Saved entries:
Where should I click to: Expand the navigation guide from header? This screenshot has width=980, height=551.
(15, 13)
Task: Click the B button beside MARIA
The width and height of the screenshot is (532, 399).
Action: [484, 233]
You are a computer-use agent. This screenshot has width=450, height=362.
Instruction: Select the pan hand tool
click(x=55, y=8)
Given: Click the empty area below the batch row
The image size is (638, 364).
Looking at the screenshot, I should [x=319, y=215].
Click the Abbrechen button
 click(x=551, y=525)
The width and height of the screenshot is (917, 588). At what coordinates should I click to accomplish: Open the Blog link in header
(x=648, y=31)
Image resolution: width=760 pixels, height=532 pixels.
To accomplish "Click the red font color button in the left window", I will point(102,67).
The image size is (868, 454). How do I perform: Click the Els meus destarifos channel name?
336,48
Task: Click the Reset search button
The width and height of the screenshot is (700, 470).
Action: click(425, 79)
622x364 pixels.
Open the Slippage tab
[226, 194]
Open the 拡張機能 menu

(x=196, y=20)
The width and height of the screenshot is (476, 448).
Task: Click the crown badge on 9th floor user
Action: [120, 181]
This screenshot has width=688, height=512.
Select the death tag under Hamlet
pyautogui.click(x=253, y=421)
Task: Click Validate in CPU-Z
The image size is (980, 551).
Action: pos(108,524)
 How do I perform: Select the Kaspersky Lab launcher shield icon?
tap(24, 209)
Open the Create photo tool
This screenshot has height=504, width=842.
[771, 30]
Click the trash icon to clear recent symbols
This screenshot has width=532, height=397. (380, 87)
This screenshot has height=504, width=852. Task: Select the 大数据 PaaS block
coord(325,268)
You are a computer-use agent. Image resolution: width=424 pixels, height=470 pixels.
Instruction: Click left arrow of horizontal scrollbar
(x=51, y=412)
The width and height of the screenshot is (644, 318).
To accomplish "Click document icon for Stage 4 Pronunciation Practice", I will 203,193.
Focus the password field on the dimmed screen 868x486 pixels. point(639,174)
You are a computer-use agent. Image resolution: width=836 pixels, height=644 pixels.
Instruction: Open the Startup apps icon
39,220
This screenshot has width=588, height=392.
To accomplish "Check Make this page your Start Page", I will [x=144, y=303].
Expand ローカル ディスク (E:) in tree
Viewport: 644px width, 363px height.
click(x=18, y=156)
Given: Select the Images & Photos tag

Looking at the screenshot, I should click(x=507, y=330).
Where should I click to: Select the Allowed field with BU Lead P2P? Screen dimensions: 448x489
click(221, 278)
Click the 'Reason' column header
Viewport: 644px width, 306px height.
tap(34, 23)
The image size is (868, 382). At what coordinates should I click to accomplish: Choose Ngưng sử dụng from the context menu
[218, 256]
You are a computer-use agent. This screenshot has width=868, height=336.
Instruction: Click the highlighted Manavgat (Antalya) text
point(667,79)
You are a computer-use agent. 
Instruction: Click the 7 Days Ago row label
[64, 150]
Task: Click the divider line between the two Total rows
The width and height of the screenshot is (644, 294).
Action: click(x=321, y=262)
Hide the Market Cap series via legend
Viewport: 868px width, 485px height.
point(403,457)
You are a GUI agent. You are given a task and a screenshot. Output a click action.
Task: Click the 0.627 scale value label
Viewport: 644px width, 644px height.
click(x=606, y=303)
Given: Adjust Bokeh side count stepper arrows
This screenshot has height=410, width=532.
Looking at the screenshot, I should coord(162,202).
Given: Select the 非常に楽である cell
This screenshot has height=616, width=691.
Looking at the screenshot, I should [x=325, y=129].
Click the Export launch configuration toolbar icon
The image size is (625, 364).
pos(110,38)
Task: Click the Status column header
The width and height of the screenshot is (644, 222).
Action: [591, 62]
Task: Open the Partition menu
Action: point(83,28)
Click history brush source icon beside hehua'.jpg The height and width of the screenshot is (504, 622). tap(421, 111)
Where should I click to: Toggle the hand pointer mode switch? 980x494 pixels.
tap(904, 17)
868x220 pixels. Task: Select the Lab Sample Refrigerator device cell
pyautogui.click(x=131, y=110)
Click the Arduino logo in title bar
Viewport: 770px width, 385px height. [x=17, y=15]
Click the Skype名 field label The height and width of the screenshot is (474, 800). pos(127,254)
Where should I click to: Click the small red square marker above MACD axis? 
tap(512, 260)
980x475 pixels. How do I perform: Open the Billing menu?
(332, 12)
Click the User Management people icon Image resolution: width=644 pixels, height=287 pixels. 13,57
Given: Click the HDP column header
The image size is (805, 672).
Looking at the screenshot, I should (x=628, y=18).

[Description of the task]
Please return only the lines above, starting at the line that has "Open the 拡張機能 menu" and ending at the line that has "You are a computer-use agent. Image resolution: width=424", keeping both and leaving each one unchanged.

[Task result]
Open the 拡張機能 menu

(x=196, y=20)
The width and height of the screenshot is (476, 448).
Task: Click the crown badge on 9th floor user
Action: [120, 181]
This screenshot has width=688, height=512.
Select the death tag under Hamlet
pyautogui.click(x=253, y=421)
Task: Click Validate in CPU-Z
The image size is (980, 551).
Action: pos(108,524)
 How do I perform: Select the Kaspersky Lab launcher shield icon?
tap(24, 209)
Open the Create photo tool
This screenshot has height=504, width=842.
[771, 30]
Click the trash icon to clear recent symbols
This screenshot has width=532, height=397. (380, 87)
This screenshot has height=504, width=852. Task: Select the 大数据 PaaS block
coord(325,268)
You are a computer-use agent. Image resolution: width=424 pixels, height=470 pixels.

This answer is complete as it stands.